Nein, denn bei modernen Lösungen entscheidet nur der Nutzer allein, wer die Daten sehen oder verarbeiten darf. So liegt die Datensouveränität in den Händen der Datenbesitzer. Weder kriminelle Hacker noch der Cloud-Provider können auf die Daten zugreifen. Zudem speichern viele Anbieter die Daten nur noch in Rechenzentren in Deutschland. Bei unserem Produkt legen die Nutzer selbst fest, wo ihre Daten abgelegt werden, bei den einzelnen Anbietern liegen lediglich die verschlüsselten Fragmente der Ausgangsdateien.

4. Cloud-Computing ist nicht komfortabel

Das war einmal. Bei modernen Lösungen bekommen die Nutzer von der Technologie im Hintergrund gar nichts mit. Die Anwendungen sind höchst benutzerfreundlich und einfach zu bedienen.

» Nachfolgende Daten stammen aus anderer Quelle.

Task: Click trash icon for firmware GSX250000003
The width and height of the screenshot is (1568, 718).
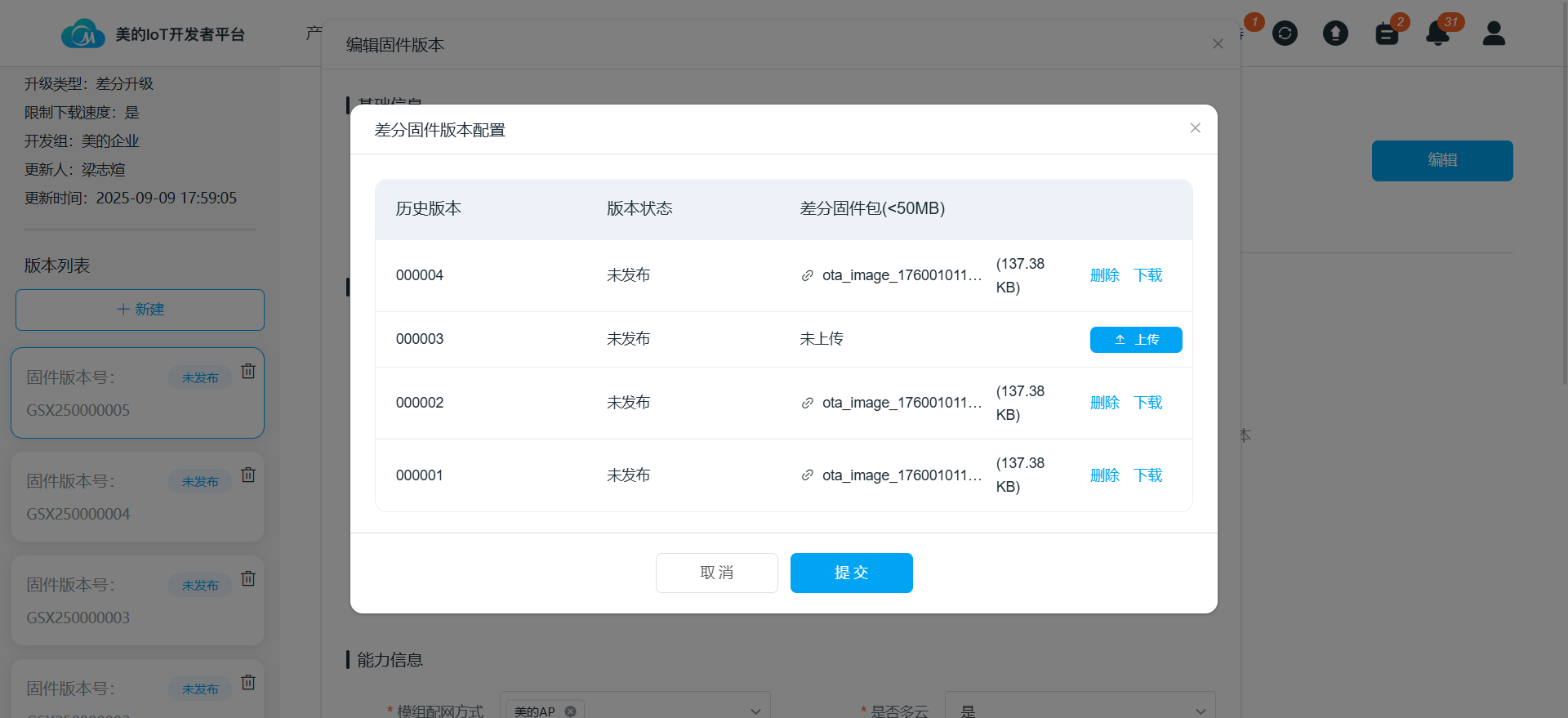Action: (x=248, y=579)
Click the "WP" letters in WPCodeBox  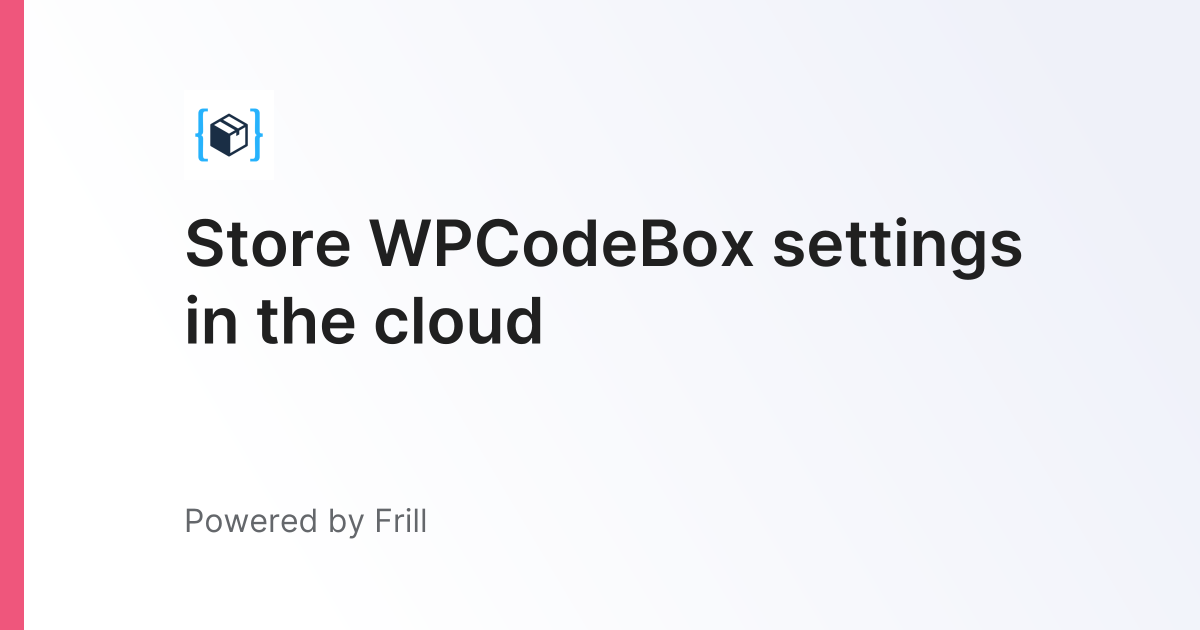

5. Cloud-Computing ist teuer

Nein. Cloud-Nutzung reduziert Kosten und macht Unternehmen agiler. IT-Leistungen wie Speicherplatz, Rechenkapazität oder Software über Datennetze abzurufen bietet unschlagbare Vorteile. Unternehmen müssen diese Leistung nicht mehr selbst dauerhaft vorhalten, sondern nutzen und bezahlen sie nur noch dann, wenn sie sie wirklich brauchen. Zudem lassen sich auf Cloud-Basis neue digitale Geschäftsmodelle entwickeln. Und selbst kleine Unternehmen können in der Cloud kostengünstig auf komplexe Anwendungen wie Big-Data-Analysen oder künstliche Intelligenz zugreifen. Mit Cloud-Computing kann sich jeder auf das fokussieren, was er am besten kann. IT wird als die notwendige Dienstleistung günstig bezogen.